Exclusive: U.S. business investment continues to drop
CHICAGO - U.S. businesses continued to postpone financing new investments in their operations in January, but delinquencies among existing borrowers stabilized and outright defaults fell, according to a trade group for lenders that finance half the capital equipment investment in the United States.
The Equipment Leasing and Finance Association told Reuters that the overall volume of financings used to fund equipment acquisitions fell to $3.4 billion in January, down 24.4 percent from last January and down 52 percent from the previous month.
But other measures tracked by ELFA suggested businesses were finding it a little easier to remain current on their existing loans.
ELFA said the percentage of borrowers delinquent 30 days or more on their capital spending loans, leases or lines of credit was 4.3 percent in January, unchanged from December but up from 4.0 percent last year. Those delinquencies peaked in September 2009 at 5.6 percent of total receivables.

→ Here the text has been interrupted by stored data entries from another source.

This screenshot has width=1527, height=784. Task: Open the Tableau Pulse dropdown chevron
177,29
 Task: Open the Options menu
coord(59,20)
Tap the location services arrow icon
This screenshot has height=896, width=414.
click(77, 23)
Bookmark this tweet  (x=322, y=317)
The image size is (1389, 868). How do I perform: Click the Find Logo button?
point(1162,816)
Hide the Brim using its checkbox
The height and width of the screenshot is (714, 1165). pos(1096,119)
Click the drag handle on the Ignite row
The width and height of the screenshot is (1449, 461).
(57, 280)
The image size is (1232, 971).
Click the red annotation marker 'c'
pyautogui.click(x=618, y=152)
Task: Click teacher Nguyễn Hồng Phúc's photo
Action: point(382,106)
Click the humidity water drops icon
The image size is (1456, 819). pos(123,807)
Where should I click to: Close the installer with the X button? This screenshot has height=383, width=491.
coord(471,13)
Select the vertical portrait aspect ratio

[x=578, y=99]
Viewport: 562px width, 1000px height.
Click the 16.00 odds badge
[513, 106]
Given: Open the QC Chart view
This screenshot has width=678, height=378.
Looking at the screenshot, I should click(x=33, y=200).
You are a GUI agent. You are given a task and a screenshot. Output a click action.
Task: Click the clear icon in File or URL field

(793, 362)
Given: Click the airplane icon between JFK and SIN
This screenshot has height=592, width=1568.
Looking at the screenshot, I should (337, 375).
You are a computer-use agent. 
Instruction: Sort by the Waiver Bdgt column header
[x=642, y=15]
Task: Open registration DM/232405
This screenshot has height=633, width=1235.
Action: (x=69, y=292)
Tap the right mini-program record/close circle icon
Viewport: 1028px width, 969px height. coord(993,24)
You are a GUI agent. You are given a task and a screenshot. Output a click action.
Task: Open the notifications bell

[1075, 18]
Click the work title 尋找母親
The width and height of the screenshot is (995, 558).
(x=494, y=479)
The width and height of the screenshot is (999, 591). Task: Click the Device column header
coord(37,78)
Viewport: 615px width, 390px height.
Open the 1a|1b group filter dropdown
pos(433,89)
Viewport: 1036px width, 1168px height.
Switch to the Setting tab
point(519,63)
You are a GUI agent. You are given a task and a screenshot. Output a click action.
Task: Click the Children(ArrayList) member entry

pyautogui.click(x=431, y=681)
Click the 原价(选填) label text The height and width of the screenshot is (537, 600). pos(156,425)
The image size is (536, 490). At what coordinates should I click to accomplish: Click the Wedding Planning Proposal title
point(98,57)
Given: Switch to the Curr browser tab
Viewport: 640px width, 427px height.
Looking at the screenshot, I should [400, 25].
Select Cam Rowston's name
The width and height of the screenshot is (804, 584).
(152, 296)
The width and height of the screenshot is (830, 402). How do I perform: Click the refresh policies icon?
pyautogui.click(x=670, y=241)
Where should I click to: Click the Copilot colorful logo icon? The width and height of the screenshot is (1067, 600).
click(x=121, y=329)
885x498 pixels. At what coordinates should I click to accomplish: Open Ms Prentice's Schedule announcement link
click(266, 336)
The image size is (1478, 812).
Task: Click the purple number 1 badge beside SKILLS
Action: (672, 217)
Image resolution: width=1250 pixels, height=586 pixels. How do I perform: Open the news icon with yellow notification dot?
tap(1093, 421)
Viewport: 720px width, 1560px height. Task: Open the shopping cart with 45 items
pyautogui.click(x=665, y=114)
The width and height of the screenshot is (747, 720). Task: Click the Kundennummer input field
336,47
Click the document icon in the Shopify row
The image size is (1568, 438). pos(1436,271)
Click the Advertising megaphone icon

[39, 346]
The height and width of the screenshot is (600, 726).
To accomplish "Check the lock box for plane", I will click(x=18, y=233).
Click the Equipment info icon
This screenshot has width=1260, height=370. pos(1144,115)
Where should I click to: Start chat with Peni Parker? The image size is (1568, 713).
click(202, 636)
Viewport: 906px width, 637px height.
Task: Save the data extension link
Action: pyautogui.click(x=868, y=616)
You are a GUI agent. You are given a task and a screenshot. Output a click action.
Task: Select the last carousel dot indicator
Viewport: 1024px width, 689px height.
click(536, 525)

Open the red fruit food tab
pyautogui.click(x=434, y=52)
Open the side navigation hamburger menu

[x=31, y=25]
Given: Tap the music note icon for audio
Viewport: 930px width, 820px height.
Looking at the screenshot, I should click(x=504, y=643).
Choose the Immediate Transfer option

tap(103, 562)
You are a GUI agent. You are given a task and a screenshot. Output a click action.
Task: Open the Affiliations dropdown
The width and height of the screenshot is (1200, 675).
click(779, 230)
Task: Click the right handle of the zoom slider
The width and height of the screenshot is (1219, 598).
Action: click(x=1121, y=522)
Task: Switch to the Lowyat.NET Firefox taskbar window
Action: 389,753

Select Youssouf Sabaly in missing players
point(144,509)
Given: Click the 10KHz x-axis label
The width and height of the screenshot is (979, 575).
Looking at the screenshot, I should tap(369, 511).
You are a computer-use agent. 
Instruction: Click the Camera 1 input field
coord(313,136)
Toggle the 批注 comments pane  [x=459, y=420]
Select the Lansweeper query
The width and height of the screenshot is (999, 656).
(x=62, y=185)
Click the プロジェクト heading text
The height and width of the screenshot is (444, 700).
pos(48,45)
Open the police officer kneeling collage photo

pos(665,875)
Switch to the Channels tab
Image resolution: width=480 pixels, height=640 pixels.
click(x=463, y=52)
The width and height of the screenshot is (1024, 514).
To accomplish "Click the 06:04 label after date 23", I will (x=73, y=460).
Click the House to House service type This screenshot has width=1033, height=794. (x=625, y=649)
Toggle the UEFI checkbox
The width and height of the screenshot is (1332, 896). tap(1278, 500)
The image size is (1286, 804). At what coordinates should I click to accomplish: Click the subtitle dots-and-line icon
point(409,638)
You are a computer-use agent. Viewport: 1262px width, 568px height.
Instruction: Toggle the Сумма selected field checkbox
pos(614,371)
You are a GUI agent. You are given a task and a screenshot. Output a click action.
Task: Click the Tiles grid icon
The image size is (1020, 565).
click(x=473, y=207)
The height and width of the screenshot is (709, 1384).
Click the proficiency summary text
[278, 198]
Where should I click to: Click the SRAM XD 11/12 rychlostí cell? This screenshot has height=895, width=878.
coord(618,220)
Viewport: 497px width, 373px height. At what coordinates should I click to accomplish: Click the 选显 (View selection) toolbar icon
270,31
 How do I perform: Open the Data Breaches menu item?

Charge-offs, or the percentage of receivables the lenders considered uncollectable fell for a second straight month to 1.68 percent in January, down from 2.08 percent in December but up from 1.41 percent last year. Those losses also peaked last September at a little over 3 percent of total capital spending receivables.
Most companies remain reluctant to invest in new capital equipment without further signs of a true economic recovery, said Jud Snyder, the president of M+I Equipment Finance Co in Milwaukee and a member of ELFA.
Snyder said a continued rise in credit approvals -- they reached 70.9 percent in January, according to ELFA, their highest level since October 2008 -- was another bright sign that, taken with the stabilization of portfolio quality, suggested a distant light at the end of a long tunnel.
It's early, Snyder said, but hopefully these are trends that point to the start of a new economic growth cycle.
ELFA's report, provided to Reuters on Tuesday, a day ahead of its official release, underscored the tentative nature of the current recovery from the recession, which has been marked by a sharp and prolonged pullback in business spending.
Also on Tuesday, the Conference Board said that U.S. consumer confidence fell in February to its lowest level in 10 months and the Standard & Poor's/Case-Shiller index showed U.S. home prices unexpectedly slipped in December.
ELFA's members include Bank of America Corp, Canon Inc's Canon Financial Services, Caterpillar Inc's Caterpillar Financial Services Corp, CIT Group Inc, Dell Inc's Dell Financial Services, Deere & Co's John Deere Credit Corp, Siemens AG's Siemens Financial Services and Verizon Communications Inc's Verizon Capital Corp.
More than half the money invested in plants, equipment and software in the United States in any given year is financed with loans, leases and lines of credit.